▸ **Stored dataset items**
--- START ---

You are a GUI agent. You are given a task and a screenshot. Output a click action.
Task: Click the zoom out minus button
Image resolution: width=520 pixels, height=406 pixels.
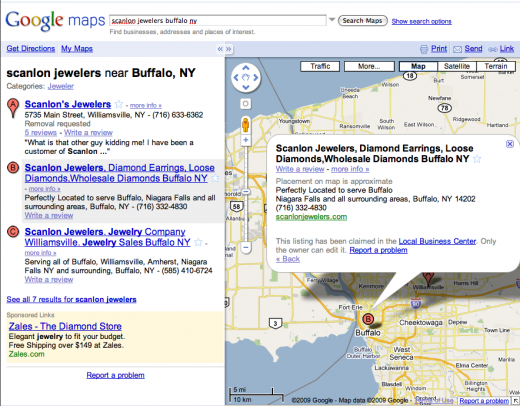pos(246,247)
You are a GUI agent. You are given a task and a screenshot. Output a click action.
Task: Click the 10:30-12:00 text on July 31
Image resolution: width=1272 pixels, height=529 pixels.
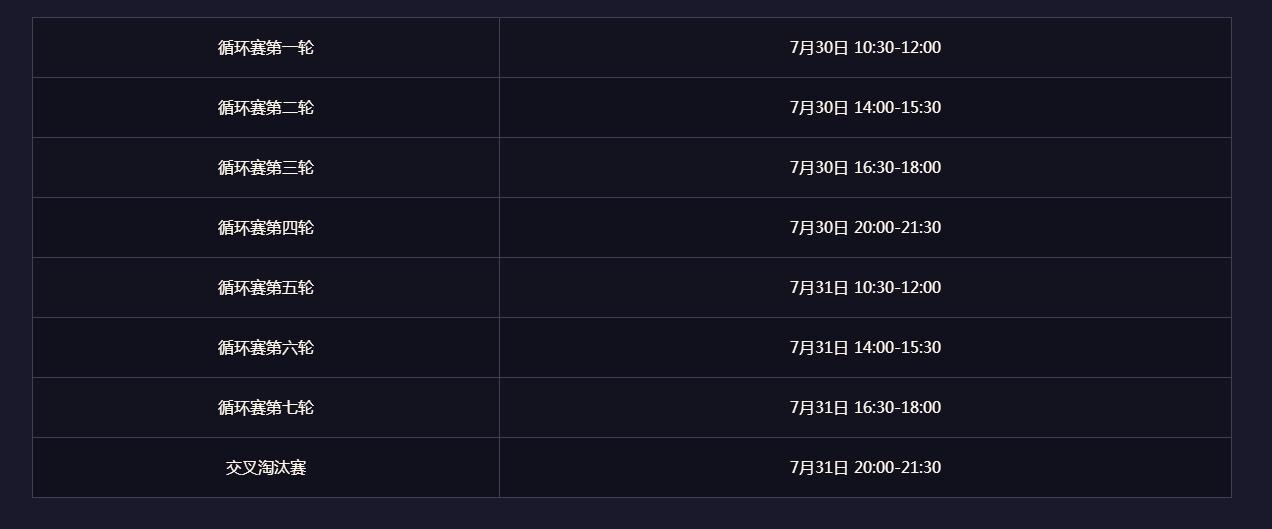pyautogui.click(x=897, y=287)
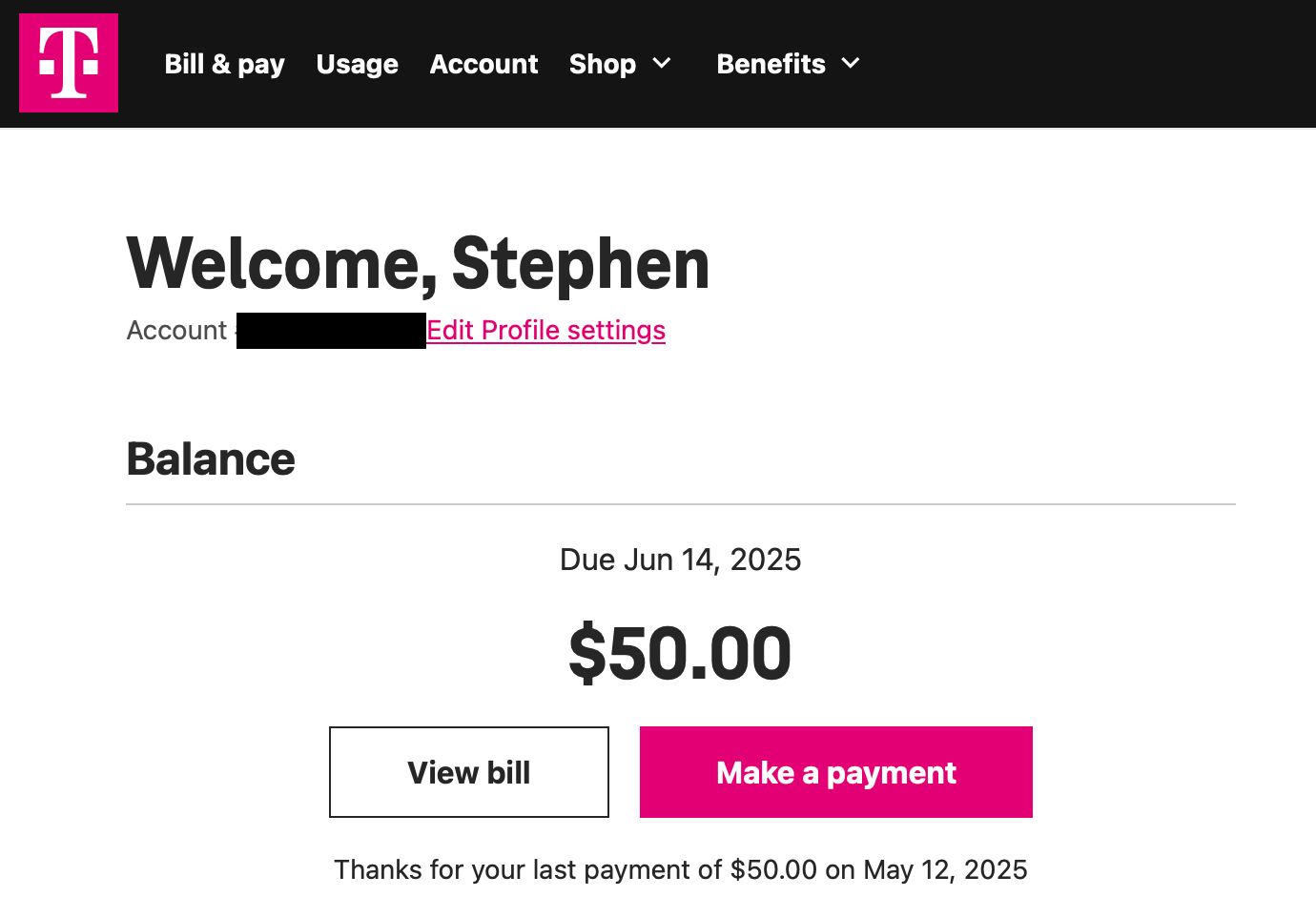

--- END ---

▸ **About this task**
Repeat every entry above exactly; images stay out of the copy.

▸ **Task response**
You are a GUI agent. You are given a task and a screenshot. Output a click action.
Task: Click the zoom out minus button
Image resolution: width=520 pixels, height=406 pixels.
pos(246,247)
You are a GUI agent. You are given a task and a screenshot. Output a click action.
Task: Click the 10:30-12:00 text on July 31
Image resolution: width=1272 pixels, height=529 pixels.
pyautogui.click(x=897, y=287)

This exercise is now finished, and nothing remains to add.